It’s all right here in this quote about the ultimate justification for morality:
“Of course [the validity of an objective moral code] is all dependent upon the truth of the existence of God and the truthfulness of scripture - most of us here are aware of that.”

I believe that this is the crux of the whole science versus ID debate: if there is no empirical evidence for the existence of God, then it all comes down entirely to pure, unsupported supposition.
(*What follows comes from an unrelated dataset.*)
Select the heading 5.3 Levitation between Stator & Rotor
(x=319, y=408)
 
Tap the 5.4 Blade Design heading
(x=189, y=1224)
Yes, one can assert that God exists, and can assert that therefore whatever God asserts must, by definition, be the absolute objective truth, but by the standards of scientific logic (which are now almost universally accepted as providing the most reliable evidence for descriptions of reality), arguments based purely and solely on assertion are no longer considered valid.

Ergo, without some independent source of evidence – independent of the original assertion, that is – then it all comes down to dueling assertions, which means that eventually it all comes down to force majeure: whoever can make the most forceful assertion gets to define the Truth.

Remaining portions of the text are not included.